Skip to content

Worker-connection-gated readiness probe for the coordinator#36

Open
cmttt wants to merge 9 commits into
mainfrom
ls/coord-readiness-healthchecker
Open

Worker-connection-gated readiness probe for the coordinator#36
cmttt wants to merge 9 commits into
mainfrom
ls/coord-readiness-healthchecker

Conversation

@cmttt

@cmttt cmttt commented May 8, 2026

Copy link
Copy Markdown
Owner

Summary

Adds a custom HealthChecker on the coordinator's sync_action gRPC service that returns SERVING only when at least one async worker is connected via the bidi stream. Without this, new coord pods accept discord_api → coord process_action calls before any worker has dialed in, those calls enqueue onto a priority queue with no consumers, and discord_api times out with DEADLINE_EXCEEDED.

Why

Every rolling deploy of osprey-coordinator-asyncio-prd produces ~2,500–3,000 DEADLINE_EXCEEDED errors on discord_api.rpc_client.osprey_coordinator_asyncio.process_action. We've worked through the cluster-config knobs over the last few PRs (surge=1, 30s startupProbe delay, 30s preStop sleep, +grace period) and total failures are roughly unchanged because they all address the drain side. The actual gap is on the warmup side: pigeon's grpc.health.v1 answers SERVING the moment port 80 binds (~2s after container start), well before the bidi service has been announced in etcd and workers have connected. K8s readiness flips green at the 30s startupProbe boundary, traffic flows, and the first ~5–15 seconds of inbound calls have nowhere to go.

How

  1. pigeon::Server::with_health_checker — new builder method that pushes a HealthChecker (clone-able closure form: Fn() -> bool + Clone + Send + Sync + 'static) onto every gRPC service registered on the Server. No existing call sites are touched.
  2. Connected-worker counter on OspreyCoordinatorServerArc<AtomicI64>, owned by the bidi server. Each bidi stream handler increments the counter on entry and decrements it via a WorkerConnectionGuard Drop impl, so disconnects (graceful, panic, cancellation) all release the count without explicit decrement code at every break site.

=== Work to complete ===
**A)** According to the pull request description, roughly how many DEADLINE_EXCEEDED errors does each rolling deploy of osprey-coordinator-asyncio-prd produce?
**B)** Copy the pull request description word for word, starting at the words "1. pigeon::Server::with_health_checker —" and stopping after "every break site.".
**C)** In two or three sentences, explain why the pull request description says the earlier cluster-config changes left total failures roughly unchanged.

=== Provided material ===
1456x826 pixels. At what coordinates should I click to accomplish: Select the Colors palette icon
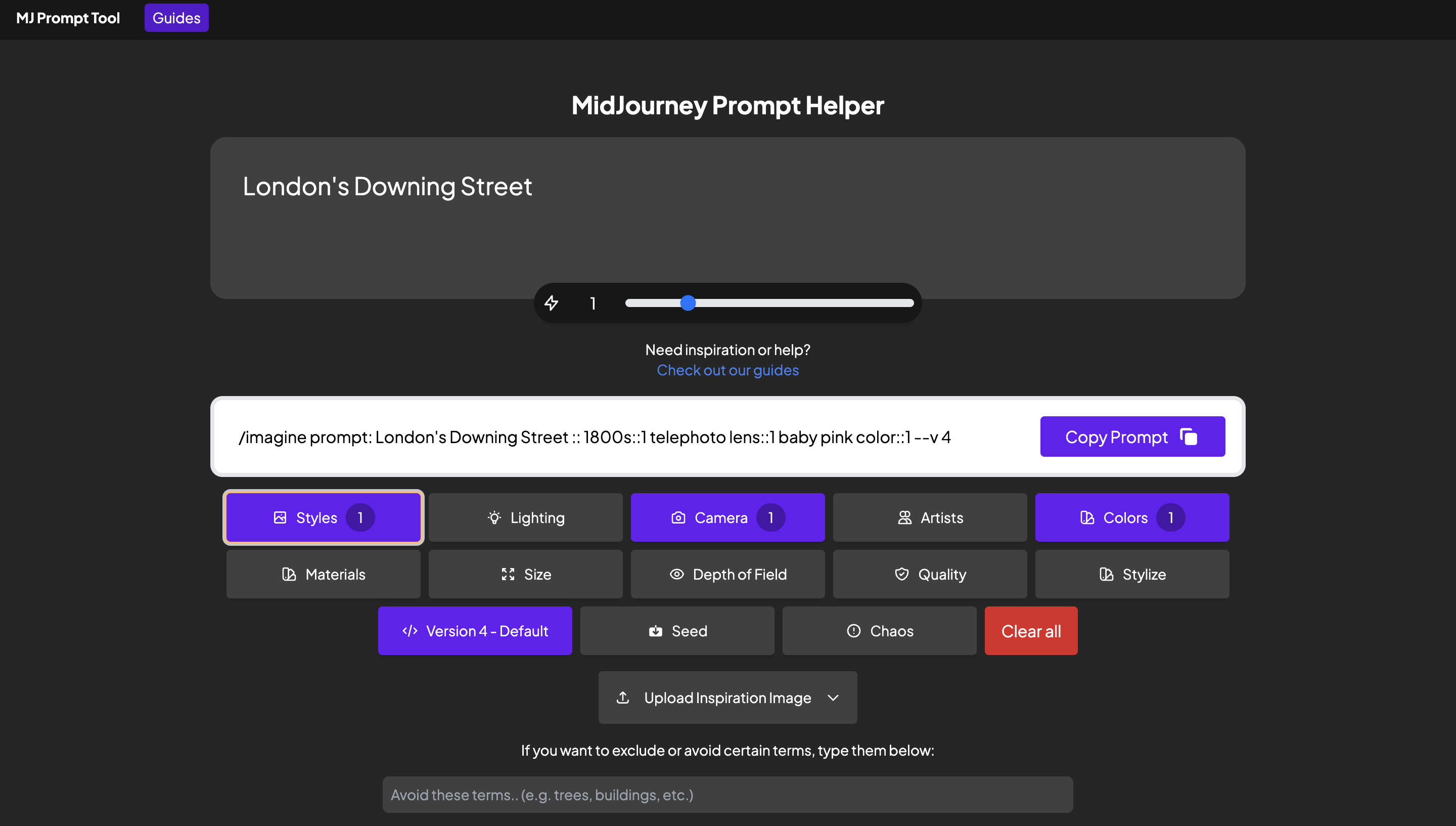pos(1087,517)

=== Replies ===
**A)** About 2,500–3,000.

**B)**
1. pigeon::Server::with_health_checker — new builder method that pushes a HealthChecker (clone-able closure form: Fn() -> bool + Clone + Send + Sync + 'static) onto every gRPC service registered on the Server. No existing call sites are touched.
  2. Connected-worker counter on OspreyCoordinatorServerArc<AtomicI64>, owned by the bidi server. Each bidi stream handler increments the counter on entry and decrements it via a WorkerConnectionGuard Drop impl, so disconnects (graceful, panic, cancellation) all release the count without explicit decrement code at every break site.

**C)** Those changes (surge=1, the 30s startupProbe delay, the 30s preStop sleep, and a longer grace period) all address the drain side. The real gap is on the warmup side. Pigeon's grpc.health.v1 reports SERVING about 2s after container start, well before the bidi service is announced in etcd and workers connect, so the first ~5–15 seconds of inbound calls have nowhere to go.